News Article Details

Appeal made for better mental health services

The Rapid City Journal - 1/11/2018

Local officials have a message for South Dakota's state senators and representatives as they get down to business in Pierre for the legislative session: West River needs more state-run mental health services.

Rapid City Legal and Finance Committee members unanimously supported a resolution Wednesday for "additional mental health services in Western South Dakota" following the approval of a similar resolution by the Pennington County Board of Commissioners at their Dec. 5 meeting.

Both resolutions came after former state representative Al Scovel made impassioned pleas to the governing bodies for additional mental health services in the area, including the possibility of a new state-run mental health facility in western South Dakota. Currently, the closest state-run facility to Rapid City is in Yankton, about 350 miles away.

"I think it's important to get the state's attention," Council President Jason Salamun said at Wednesday's meeting.

Currently, people in need of mental health care or undergoing a mental health crisis are transported by bus two times a week by the Pennington County Sheriff's Office to Yankton'sHuman Services Center. If the person is deemed a risk to themselves or others on the bus, they are sometimes restrained during the five-hour trip, Rapid City Assistant Police Chief Don Hedrick said after the meeting.

According to the resolution, South Dakota is one of five states where state law allows for people experiencing a mental health crisis to be held in a correctional facility without committing any offense.

"Treating folks with mental health problems like criminals is actually a terrible way to do business," Salamun said. "We can spend money on prisons, but we can invest money in mental health care."

Alderman Steve Laurenti said the distance between Yankton and much of western South Dakota made it difficult for a person's relatives or friends to be there in support, which he called the most important part of a patient's care.

"That's one of the biggest reasons that we need to push our legislators, our state and our federal legislators, to get a facility on the western side of South Dakota," he said. "We need it."

At the end of discussion, an emotional Salamun made one final point.

"If I had one wish for our entire culture, it's to get rid of this stupid stigma regarding mental health care," he said. "If you need help, get it. We want you to live well. We are only as good as the people we have."

Last February, Rapid City Regional Hospital stopped admitting behavioral health patients without acute medical needs to the main hospital when Behavioral Health Center is full. The hospital has also stopped admitting patients with "neurodevelopmental/cognitive disorders" such as dementia, Alzheimer's disease, and autism spectrum disorder to the Behavioral Health Center if they exhibit violent behavior.

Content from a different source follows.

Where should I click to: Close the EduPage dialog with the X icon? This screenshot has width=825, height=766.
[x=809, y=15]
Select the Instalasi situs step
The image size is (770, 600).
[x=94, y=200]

In other action, committee members recommended:

Approving a resolution to write off about 6,200 parking tickets from 2014 worth more than $66,000. The unpaid tickets range from $5 to $110. In past years, the city has approved similar resolutions for old parking tickets as the city's finance office tries to clear from their books any tickets that have remained unpaid for more than three years per auditor's recommendations. The council passed a resolution last year forgiving more than $67,000 in fines and forgave around 10,000 tickets worth about $106,000 in 2016 from tickets dating to 2011 and 2012.

Acknowledging the city's sales tax collections for the month of November, which came in at $2,046,512, a 3.5 percent increase compared with collections in November 2016. For the first 11 months of 2017, collections were up 2.5 percent compared with 2016, at $23,126,990.

Authorizing Mayor Steve Allender and Finance Department Director Pauline Sumption to accept about $45,000 in federal funding from the Corporation for National and Community Service for the city's Retired Senior Volunteer Program. RSVP+, which offers adults - specifically those ages 55 and older - the chance to volunteer for a variety of area nonprofits, was put on the chopping block as part of Allender's 2017 budget proposal but eventually restored by the Rapid City Council in September. In 2017, RSVP+ received about $47,000 in federal funding, $28,500 in federal funds and a $35,000 cash influx from the city's general fund. According to city documents, the $45,000 in federal funding expected for 2018 will represent about 40 percent of the program's total operational costs.

Approving an ordinance to supplement the 2018 budget with $6.8 million for the city's planned landfill expansion project this spring and summer. Of the $6.8 million, about $4.7 million will come from the Solid Waste Department's undesignated cash fund and the remaining $2.1 million will come from the department's collection fund. In 2016, the landfill ended with a $345,457 surplus after it collected $6,708,840 against $6,363,383 in expenses, according to Sumption.

Approving the second reading of an ordinance requiring local security companies to conspicuously display the word "security" on both sides and the rear of their vehicles to avoid confusion between the company's vehicles and local law enforcement vehicles. In particular, Black Hills Patrol vehicles have been identified as appearing overly similar to law enforcement vehicles and causing confusion amid the general public.